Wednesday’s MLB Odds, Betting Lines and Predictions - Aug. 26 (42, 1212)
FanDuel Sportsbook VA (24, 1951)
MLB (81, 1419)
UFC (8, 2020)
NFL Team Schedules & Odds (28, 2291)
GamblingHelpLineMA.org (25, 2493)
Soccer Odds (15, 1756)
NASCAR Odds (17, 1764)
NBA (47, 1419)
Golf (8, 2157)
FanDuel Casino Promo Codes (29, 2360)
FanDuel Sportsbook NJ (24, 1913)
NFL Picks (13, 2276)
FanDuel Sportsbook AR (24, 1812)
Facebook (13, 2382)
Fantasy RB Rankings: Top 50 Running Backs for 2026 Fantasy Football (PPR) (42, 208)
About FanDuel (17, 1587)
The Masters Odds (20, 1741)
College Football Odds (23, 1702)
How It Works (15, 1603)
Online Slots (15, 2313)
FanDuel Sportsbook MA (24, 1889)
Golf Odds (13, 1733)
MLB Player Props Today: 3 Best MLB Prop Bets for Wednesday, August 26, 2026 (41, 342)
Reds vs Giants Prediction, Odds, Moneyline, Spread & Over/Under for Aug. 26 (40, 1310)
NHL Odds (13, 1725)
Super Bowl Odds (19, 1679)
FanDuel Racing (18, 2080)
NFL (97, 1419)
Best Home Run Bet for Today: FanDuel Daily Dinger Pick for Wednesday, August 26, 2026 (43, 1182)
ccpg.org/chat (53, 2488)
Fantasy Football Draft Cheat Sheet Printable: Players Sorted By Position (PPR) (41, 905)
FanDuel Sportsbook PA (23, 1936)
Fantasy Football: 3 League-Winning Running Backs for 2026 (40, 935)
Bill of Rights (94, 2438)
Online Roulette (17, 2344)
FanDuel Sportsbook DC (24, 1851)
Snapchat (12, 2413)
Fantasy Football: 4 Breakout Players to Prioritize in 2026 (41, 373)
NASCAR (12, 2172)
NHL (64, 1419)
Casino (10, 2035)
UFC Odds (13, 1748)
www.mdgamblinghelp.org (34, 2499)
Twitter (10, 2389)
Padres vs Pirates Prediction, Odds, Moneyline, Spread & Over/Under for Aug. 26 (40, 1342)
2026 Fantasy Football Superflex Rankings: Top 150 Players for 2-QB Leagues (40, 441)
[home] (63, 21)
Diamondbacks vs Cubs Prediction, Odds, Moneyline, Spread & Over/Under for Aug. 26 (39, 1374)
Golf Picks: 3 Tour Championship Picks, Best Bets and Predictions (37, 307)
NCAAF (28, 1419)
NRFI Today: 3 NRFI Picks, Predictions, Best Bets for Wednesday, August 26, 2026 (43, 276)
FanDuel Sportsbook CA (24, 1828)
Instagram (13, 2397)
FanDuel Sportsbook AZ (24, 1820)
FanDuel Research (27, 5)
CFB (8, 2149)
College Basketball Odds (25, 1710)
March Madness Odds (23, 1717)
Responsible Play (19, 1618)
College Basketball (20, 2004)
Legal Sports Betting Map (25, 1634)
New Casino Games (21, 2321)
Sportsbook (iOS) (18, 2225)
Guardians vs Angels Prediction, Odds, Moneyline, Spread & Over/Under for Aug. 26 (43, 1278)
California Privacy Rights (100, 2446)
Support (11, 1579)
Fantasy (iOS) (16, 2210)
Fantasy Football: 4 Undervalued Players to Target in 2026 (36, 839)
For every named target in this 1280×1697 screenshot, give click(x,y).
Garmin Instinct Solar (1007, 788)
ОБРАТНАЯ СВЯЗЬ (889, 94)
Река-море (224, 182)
######
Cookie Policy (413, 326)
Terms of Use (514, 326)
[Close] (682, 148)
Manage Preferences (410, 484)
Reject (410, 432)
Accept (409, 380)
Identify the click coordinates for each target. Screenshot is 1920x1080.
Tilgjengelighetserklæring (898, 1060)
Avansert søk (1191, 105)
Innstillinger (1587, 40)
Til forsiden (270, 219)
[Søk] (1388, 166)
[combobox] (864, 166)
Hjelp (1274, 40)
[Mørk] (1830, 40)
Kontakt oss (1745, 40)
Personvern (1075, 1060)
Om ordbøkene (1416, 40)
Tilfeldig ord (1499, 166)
######
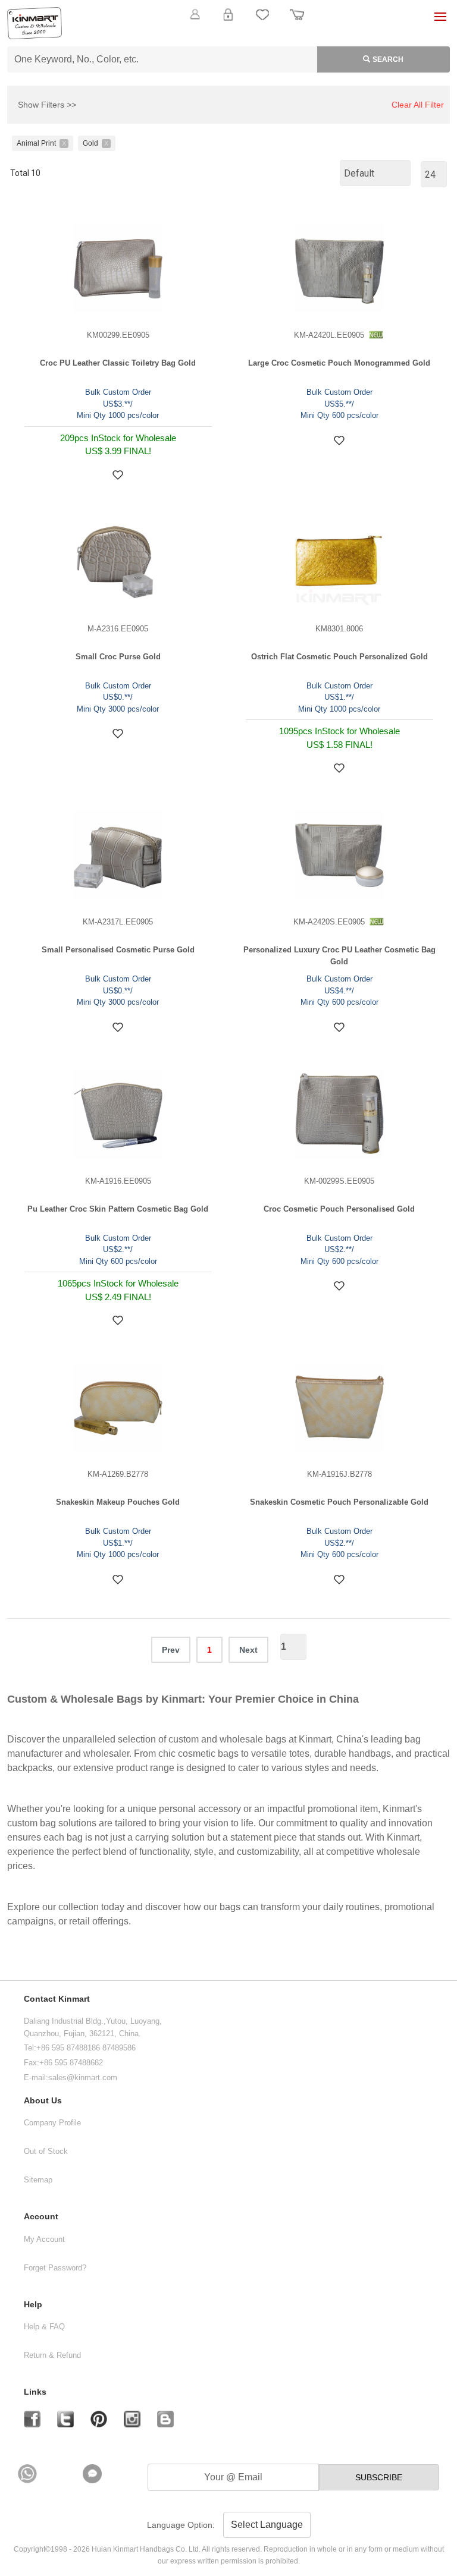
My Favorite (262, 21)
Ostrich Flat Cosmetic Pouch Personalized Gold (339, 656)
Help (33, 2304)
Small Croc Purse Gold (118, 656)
######
Whenever the string "Golf" shows up in a line of the records, that line counts; state how many lines count, and only that.

3